→ What is being asked
Among the lines below, the one containing "The image size is (812, 527)." opens the range and the one containing "Task: Click the HTTPS Redirection info icon" closes it. Print that range exactly, without the pictures.

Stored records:
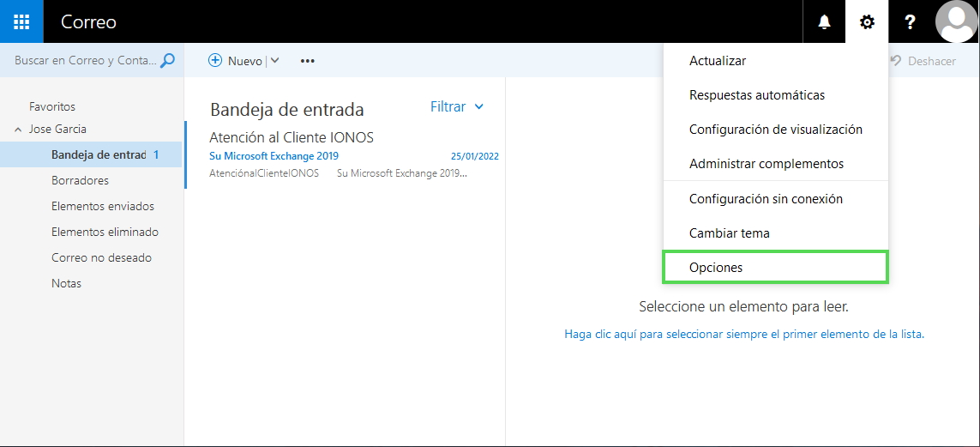Click the Buscar en Correo search field

click(86, 61)
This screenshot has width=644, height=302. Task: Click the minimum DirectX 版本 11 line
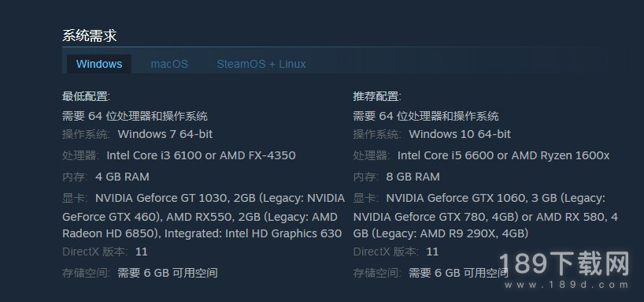tap(105, 252)
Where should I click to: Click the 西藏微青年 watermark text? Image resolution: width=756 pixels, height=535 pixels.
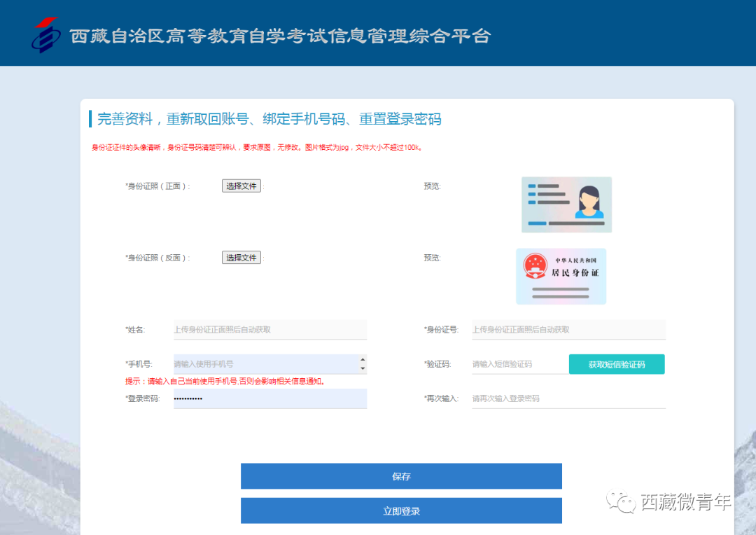(686, 501)
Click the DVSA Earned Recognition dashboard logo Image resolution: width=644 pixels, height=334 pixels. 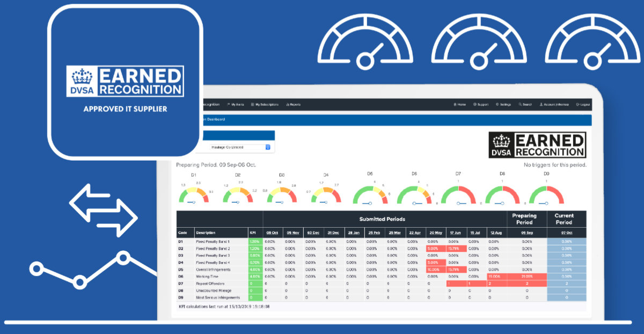point(537,146)
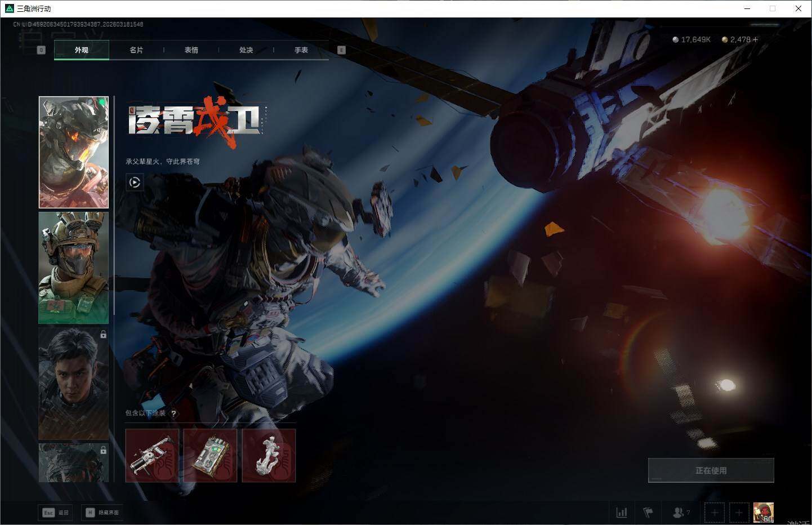Add teammate in second empty squad slot
812x525 pixels.
pos(739,513)
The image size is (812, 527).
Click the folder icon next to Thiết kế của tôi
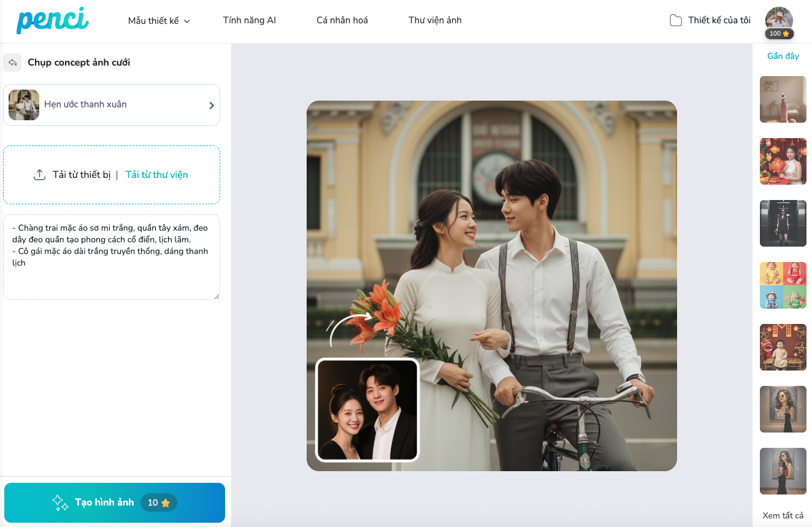point(675,20)
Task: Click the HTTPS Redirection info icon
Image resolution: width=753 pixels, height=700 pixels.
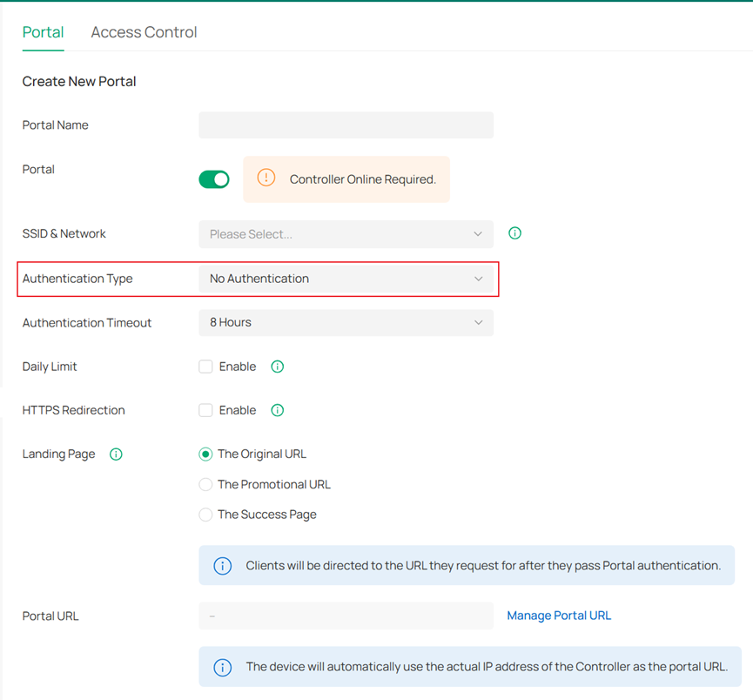Action: click(277, 410)
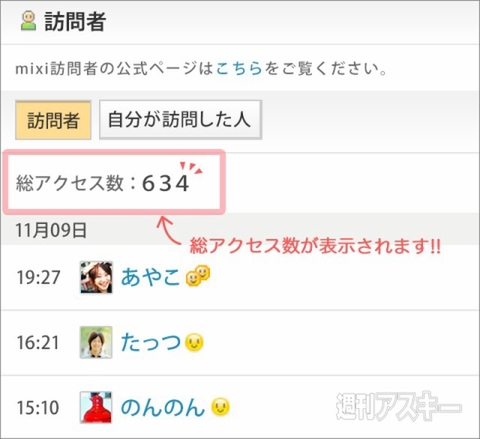Click the smiley icon beside たっつ

pyautogui.click(x=194, y=343)
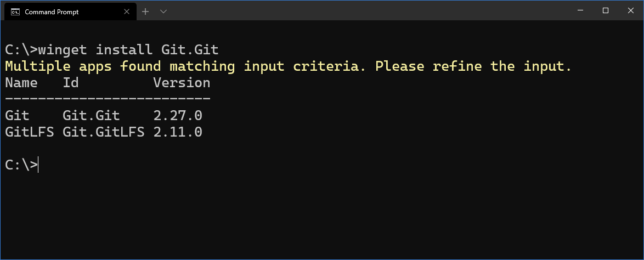
Task: Click version number 2.11.0
Action: 178,132

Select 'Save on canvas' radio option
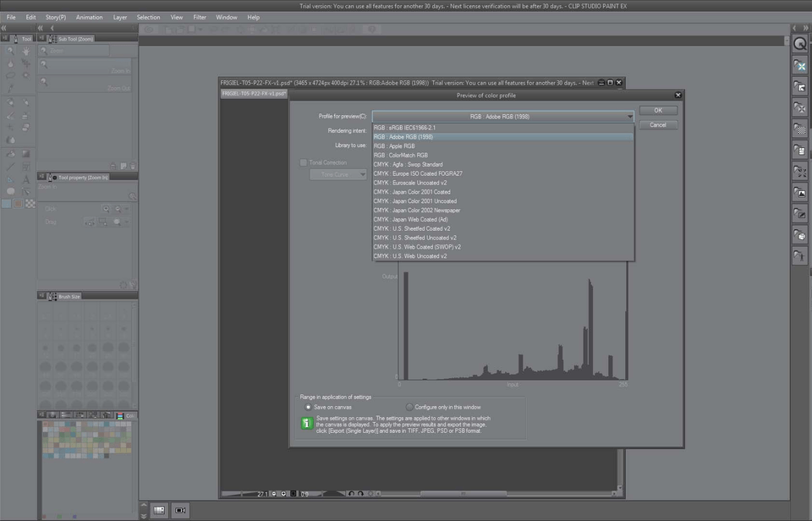pos(308,407)
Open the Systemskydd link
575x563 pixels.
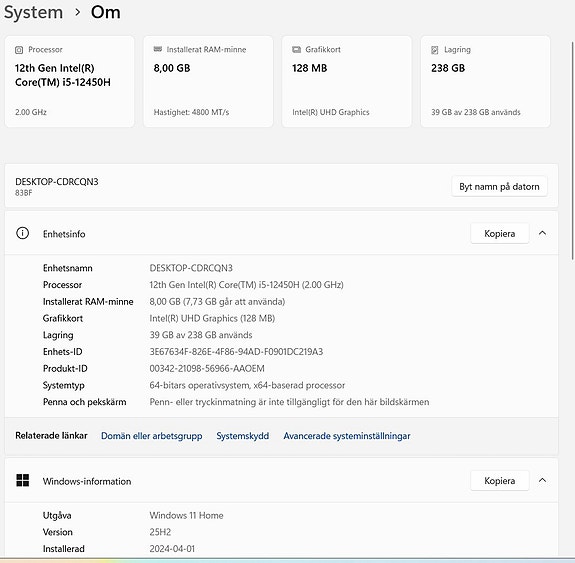(x=242, y=436)
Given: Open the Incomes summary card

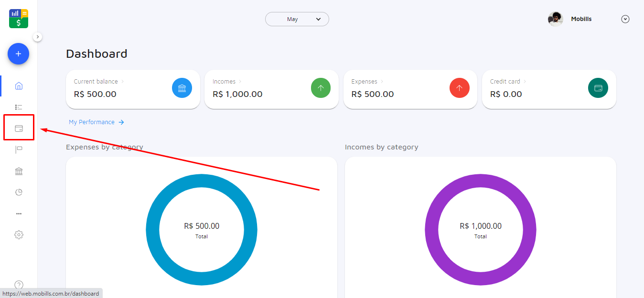Looking at the screenshot, I should [x=271, y=89].
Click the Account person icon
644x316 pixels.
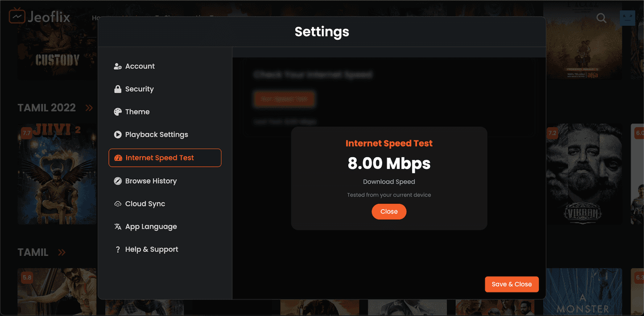tap(117, 66)
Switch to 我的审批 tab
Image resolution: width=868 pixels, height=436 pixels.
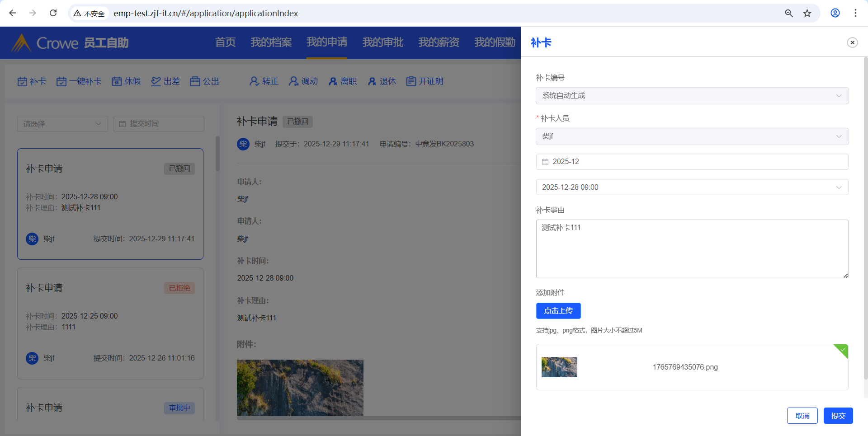pos(382,42)
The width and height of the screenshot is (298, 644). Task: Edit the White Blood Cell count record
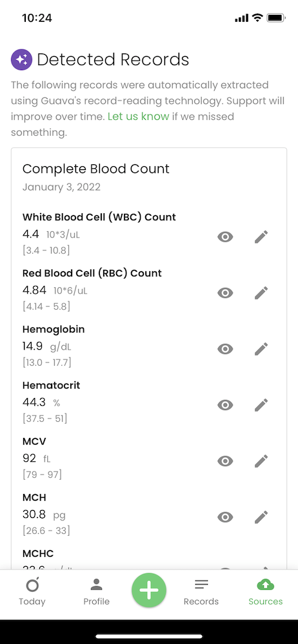261,237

→ Your solution
The image size is (812, 527).
Click the folder icon next to Thiết kế của tôi
point(675,20)
Task: Click the HTTPS Redirection info icon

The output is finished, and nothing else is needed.